Colombia and Rebels Agree to Talks
CARACAS, Venezuela — After the release of an army general captured by rebel fighters, the government of Colombia and the country’s largest guerrilla group said on Wednesday that they would soon resume peace talks.
“We consider the crisis overcome,” the negotiators for the government and the guerrillas, the Revolutionary Armed Forces of Colombia, or FARC, said in a joint statement.
The statement said that talks would resume in Havana next Wednesday and would focus on the “de-escalation of the conflict with the goal of reaching an agreement as soon as possible.”
The crisis unfolded after the general, Rubén Darío Alzate, and two companions were captured by guerrillas on Nov. 16. President Juan Manuel Santos immediately suspended the talks and demanded that the captives be released.

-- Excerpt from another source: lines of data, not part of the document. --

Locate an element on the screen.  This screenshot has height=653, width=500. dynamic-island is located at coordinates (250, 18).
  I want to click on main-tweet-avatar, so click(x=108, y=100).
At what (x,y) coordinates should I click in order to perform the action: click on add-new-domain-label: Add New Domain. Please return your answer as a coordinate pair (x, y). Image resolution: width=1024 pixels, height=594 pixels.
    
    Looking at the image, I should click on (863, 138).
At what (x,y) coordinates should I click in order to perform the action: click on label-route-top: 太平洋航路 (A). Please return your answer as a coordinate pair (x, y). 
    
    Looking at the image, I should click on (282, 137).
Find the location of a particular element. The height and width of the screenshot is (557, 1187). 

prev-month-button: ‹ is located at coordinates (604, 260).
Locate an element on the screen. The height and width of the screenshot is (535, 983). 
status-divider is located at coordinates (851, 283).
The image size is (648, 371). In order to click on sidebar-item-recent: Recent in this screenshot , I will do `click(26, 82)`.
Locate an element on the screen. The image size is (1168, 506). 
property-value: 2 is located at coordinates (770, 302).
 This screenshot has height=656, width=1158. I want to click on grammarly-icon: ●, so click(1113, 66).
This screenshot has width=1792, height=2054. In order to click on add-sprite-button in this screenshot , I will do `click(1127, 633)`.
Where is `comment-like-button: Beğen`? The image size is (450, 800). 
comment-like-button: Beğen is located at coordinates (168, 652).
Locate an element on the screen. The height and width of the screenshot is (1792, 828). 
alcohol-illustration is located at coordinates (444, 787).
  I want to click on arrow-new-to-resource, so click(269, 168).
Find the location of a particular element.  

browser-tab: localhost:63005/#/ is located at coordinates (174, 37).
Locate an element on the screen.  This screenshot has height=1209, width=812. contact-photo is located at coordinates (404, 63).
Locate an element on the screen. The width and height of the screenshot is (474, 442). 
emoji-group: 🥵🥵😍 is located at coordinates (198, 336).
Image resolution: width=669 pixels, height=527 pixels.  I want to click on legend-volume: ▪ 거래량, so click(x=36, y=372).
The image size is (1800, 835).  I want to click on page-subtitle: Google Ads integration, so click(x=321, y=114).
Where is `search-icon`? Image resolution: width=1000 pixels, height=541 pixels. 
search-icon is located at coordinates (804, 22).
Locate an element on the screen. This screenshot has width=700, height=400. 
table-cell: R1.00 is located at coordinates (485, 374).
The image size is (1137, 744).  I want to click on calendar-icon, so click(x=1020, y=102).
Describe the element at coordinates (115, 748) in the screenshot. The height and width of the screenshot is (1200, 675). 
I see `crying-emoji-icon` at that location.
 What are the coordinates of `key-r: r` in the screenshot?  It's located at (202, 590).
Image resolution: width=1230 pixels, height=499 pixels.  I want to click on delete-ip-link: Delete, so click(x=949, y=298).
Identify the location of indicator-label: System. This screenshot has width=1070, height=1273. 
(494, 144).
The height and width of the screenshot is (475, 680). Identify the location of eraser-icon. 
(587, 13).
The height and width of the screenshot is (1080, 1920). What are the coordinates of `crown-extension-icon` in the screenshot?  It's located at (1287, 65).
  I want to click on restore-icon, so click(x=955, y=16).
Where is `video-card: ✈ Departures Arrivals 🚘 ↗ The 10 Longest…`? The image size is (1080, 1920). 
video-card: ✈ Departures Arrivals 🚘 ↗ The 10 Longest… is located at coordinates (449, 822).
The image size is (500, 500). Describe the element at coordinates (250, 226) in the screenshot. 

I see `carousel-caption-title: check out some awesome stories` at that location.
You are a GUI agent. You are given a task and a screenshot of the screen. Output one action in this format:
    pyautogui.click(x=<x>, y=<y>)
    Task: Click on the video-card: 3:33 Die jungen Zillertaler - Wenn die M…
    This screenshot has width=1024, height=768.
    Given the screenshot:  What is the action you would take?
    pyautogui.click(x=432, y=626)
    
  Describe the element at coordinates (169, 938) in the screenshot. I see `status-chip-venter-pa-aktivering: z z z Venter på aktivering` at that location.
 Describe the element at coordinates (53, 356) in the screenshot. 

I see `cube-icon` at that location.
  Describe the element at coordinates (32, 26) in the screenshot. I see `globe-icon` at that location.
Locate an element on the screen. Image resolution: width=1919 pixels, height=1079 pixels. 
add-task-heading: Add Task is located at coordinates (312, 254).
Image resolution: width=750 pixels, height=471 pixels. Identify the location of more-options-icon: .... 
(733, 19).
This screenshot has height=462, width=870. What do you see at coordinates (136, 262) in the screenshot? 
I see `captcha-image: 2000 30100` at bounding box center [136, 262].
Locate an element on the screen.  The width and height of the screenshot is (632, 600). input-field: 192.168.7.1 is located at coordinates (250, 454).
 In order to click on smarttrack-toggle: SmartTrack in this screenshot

The FARC freed the general and the two others, an army lawyer and a corporal, on Sunday.
The negotiators for both sides met this week in Havana, clearing the way for Wednesday’s agreement.
The talks have advanced much further than previous efforts to end the country’s brutal internal conflict, which began in the 1960s.
The two sides have reached preliminary agreement on several issues, including rural development, combating drug trafficking and the participation of former guerrillas in the political process. Yet many hurdles remain.
After his release, General Alzate said at a news conference that he was resigning from the army. He had recently been named to lead a task force in the Chocó department of northwestern Colombia, a hot zone for rebels and drug traffickers.
At the news conference, General Alzate said that on the day he was captured, he had hoped to visit a community in Chocó, and had wanted to keep a low profile to avoid notice by guerrilla forces and overcome local distrust of the military. So he traveled unarmed, in civilian clothes and without an escort.